Testosterone is involved in insulin regulation, metabolism of lipids and body composition. Hyperinsulinemia has been shown to have a negative effect on spermatogenesis with a significantly higher level of nuclear and mitochondrial DNA damage. At the same time, increased concentration of estrogen diminishes SHBG levels [23]. Leptin is a hormone secreted by adipocytes to regulate satiety but is also involved in sexual maturation and reproduction [21]. Leptin stimulates Gonadotropin Releasing Hormone (GnRH) secretion; in obesity, excess leptin causes a resistance later in life [20]. The production of inhibin B by Sertoli cells is the most effective marker for normal spermatogenesis. Inhibin B is a growth-like factor which acts in the testes to inhibit Follicle Stimulating Hormone (FSH) production and to stimulate testosterone production by Leydig cells [24]. The reduced levels of inhibin B found in obese males are indicative of seminiferous tubule dysfunction and it is hypothesized to be due to a lower number of Sertoli cells [22]. However, a compensatory increase in FSH levels in response to low inhibin B has not been observed, indicating potential partial dysregulation of the HPG axis [24]. 

Obesity causes a chronic inflammatory state resulting in formation of Reactive Oxygen Species (ROS) which can induce damage to sperm DNA and membrane, as well as increase stress on the testicular environment [21]. Obesity during childhood increases the insult time creating more profound damage on DNA fragmentation that affects fertilization and embryo development [23].

In adulthood, females need to complete multiple reproductive functions, such as liberation of the oocyte, completion of meiosis, fertilization, implantation and pregnancy development. All these processes are affected by obesity secondary to a dysregulation at the HPG axis. It is associated with a higher level of proinflammatory cytokines in the follicular fluid [25]. A direct correlation has been established between hypogonadism and obesity due to higher levels of estrogen and hypoandrogenemia that affect aromatase receptors and granulosa cell behavior, causing anovulation and abnormal endometrial receptivity [19].

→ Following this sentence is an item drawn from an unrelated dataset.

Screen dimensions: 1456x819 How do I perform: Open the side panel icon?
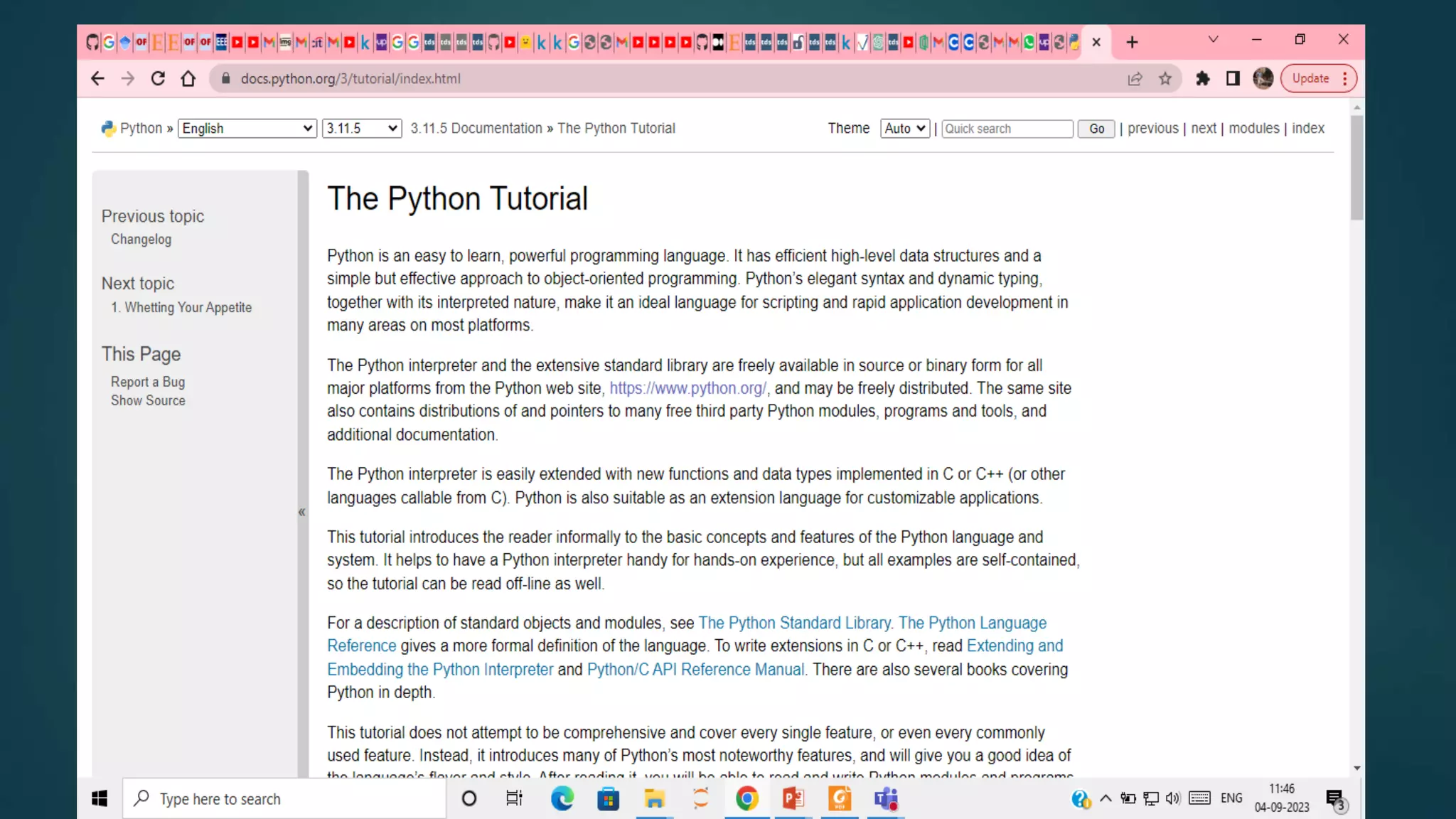point(1233,79)
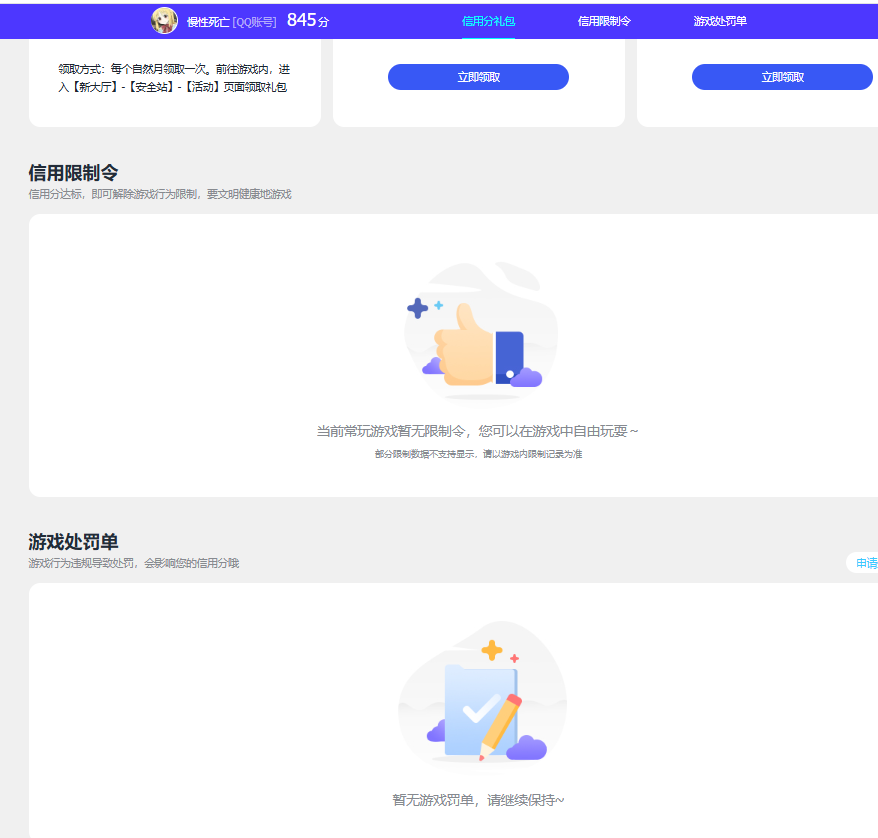Screen dimensions: 878x838
Task: Click the 845分 credit score display
Action: 307,17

Ovulation disorders: Most of the ovulation disorders in obese patients are oligo or anovulation. The endocrine activity of the hypothalamus-hypophysis-ovary axis in the prepubertal female will remain dormant until she reaches a critical weight and composition, liberating pulses of kisspeptin and secondly FSH-LH activation that marks the onset of puberty continuing into their reproductive lives [26]. Obesity is associated with Polycystic Ovarian Syndrome (PCOS) which is marked by hyperandrogenemia. Hyperandrogenemia induces apoptosis in granulosa cells, dysregulating pituitary function due to increased aromatase activity in peripheral tissues and an increased negative feedback on gonadotrophin secretion. At the same time, insulin resistance is associated with ovarian steroidogenesis and a decrease of sex hormone-binding globulin and leptin levels [27].

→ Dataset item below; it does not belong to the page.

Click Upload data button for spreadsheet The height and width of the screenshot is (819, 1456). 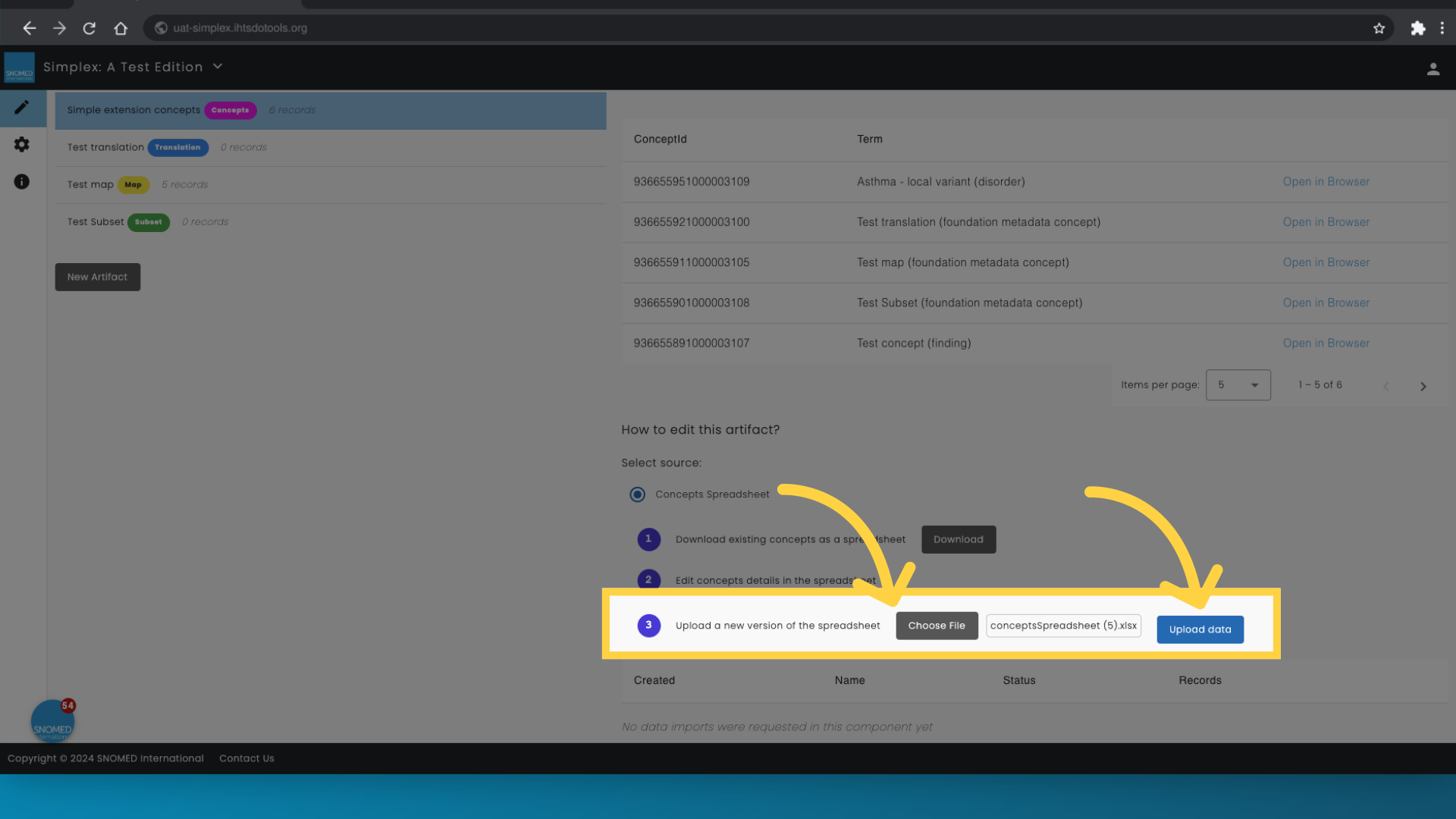coord(1200,628)
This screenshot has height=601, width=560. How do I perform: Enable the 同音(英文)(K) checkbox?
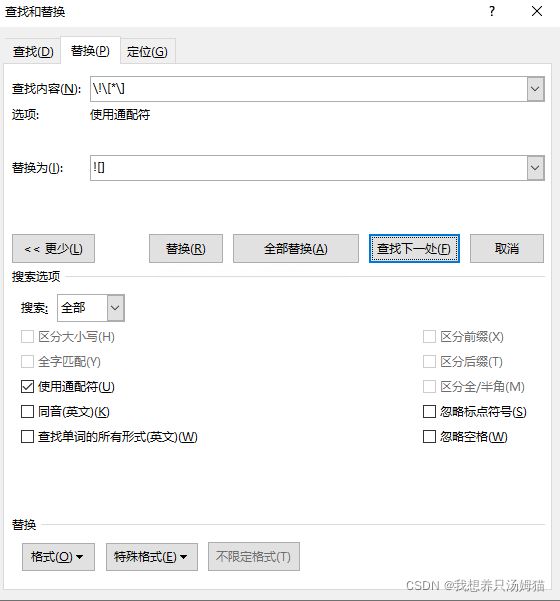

Hormonal alterations associated with obesity affects the endometrium with a higher incidence of endometrial cancer in obese patients [11]. Animal models have shown that leptin and Leptin Receptor (LEPR) play a relevant role in the regulation of implantation. Obesity disrupts leptin/LEPR which may disturb endometrial receptivity and implantation leading to impaired fecundity. The effects of leptin on reproduction are not homogenous and both stimulatory and inhibitory functions have been described [28]. Although it is known that leptin has a complex role in endometrium functionality, basic science and clinical studies are necessary to comprehend the effect of obesity on implantation and early pregnancy.